PART III.



A

JOURNEY TO INDIA, &c.


LETTER XLIII.


After passing through an immense tract of country, distinguished by nothing that could serve even as a circumstance to mark and remember our daily journeys, but which I observed to grow manifestly worse, both in soil and climate, as we proceeded Southward, we came in sight of the famous city of Bagdad, on the seventh day from that on which we left Mosul, and on the eighteenth from that of my departure from Aleppo; in which eighteen days we had rode fourteen hundred miles, partly through a route which no European, I have reason to believe, ever took before.

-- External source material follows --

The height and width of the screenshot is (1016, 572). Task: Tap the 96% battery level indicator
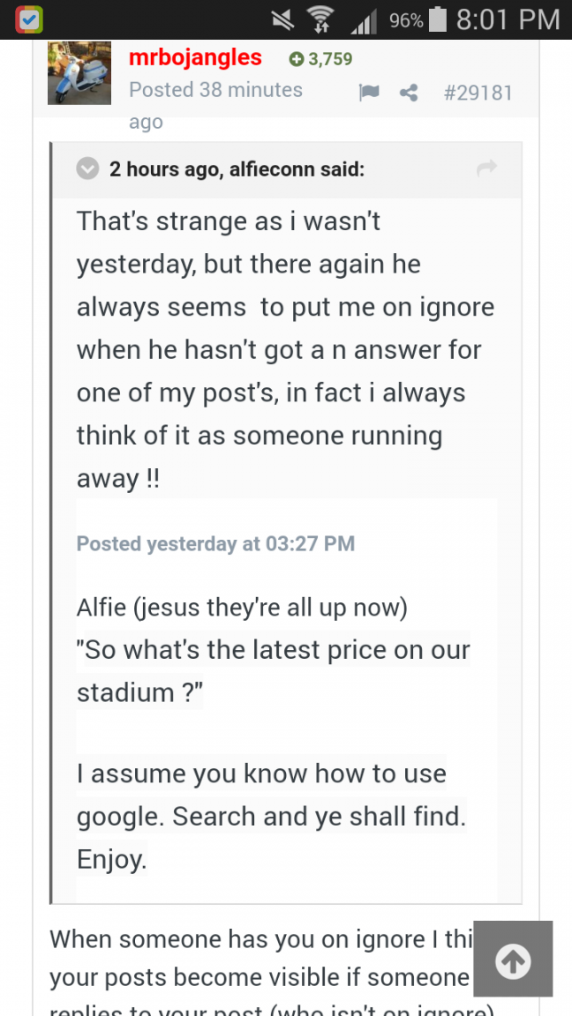(x=405, y=18)
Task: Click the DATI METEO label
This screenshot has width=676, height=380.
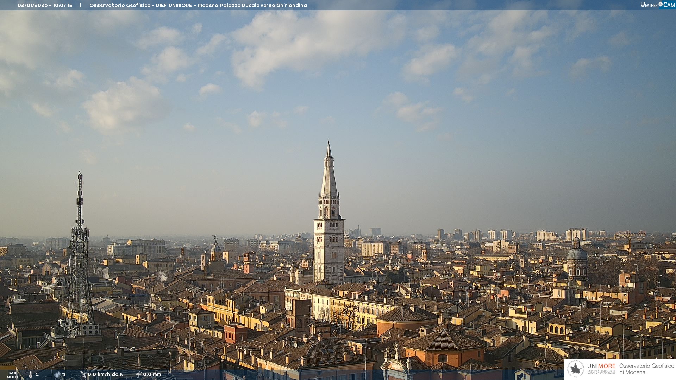Action: [12, 375]
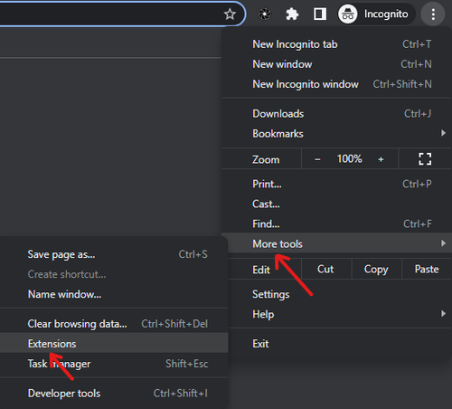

On entering the city, I desired my guide to conduct me to the house of a Merchant, to whom I had got letters of credit and introduction. He took me accordingly through the windings of several streets, and at last stopped at the door of an Armenian Merchant, or Coja, where he made me alight, and come in. I was received with great politeness; and, on producing my letter, found that he was not the person to whom it was directed: I accordingly made a suitable apology, and was for retiring to find the house of the proper person, for which purpose the Armenian offered me a servant, when, to my great astonishment, my Tartar interfered; said that it was to this Merchant he brought all his goods, and that I must remain where I was; at the same time ordering the Armenian, in a peremptory tone, to take charge of me, and use me well. It was in vain that the Armenian endeavoured to explain to him the nature of the business, and that I insisted I must go to the other Merchant——Hassan was peremptory, and declared that I should not. It was so extremely outré and ridiculous, that I could not be angry; and the good Armenian uniting his voice with that of the Tartar, and entreating me to favour him with my company, I acquiesced, and indeed remained in his house all the time I was at Bagdad. This was proof positive, if any other than I already had was wanting, that he considered me merely as a piece of merchandise, which he was bound (according to the language of Merchants) to deliver in good order and condition.